• Goal: Rescale the records below by copying every line, requests included, and multiplying only the click coordinates in the answers by 2.3, rounding each to a whole number with halves rounded up. Leave the pictures out.

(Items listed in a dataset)
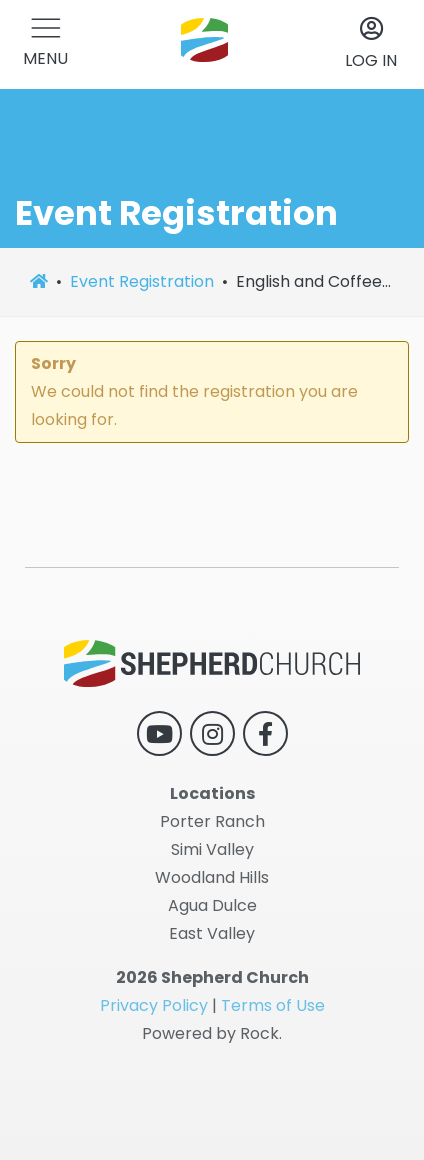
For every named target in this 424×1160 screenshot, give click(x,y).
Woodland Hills (212, 877)
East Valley (212, 933)
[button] (45, 44)
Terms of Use (273, 1005)
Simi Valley (212, 849)
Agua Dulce (212, 905)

• Result of the exercise:
For every named target in this 424×1160 screenshot, give click(x,y).
Woodland Hills (488, 2017)
East Valley (488, 2146)
[button] (104, 101)
Terms of Use (628, 2312)
Simi Valley (488, 1953)
Agua Dulce (488, 2082)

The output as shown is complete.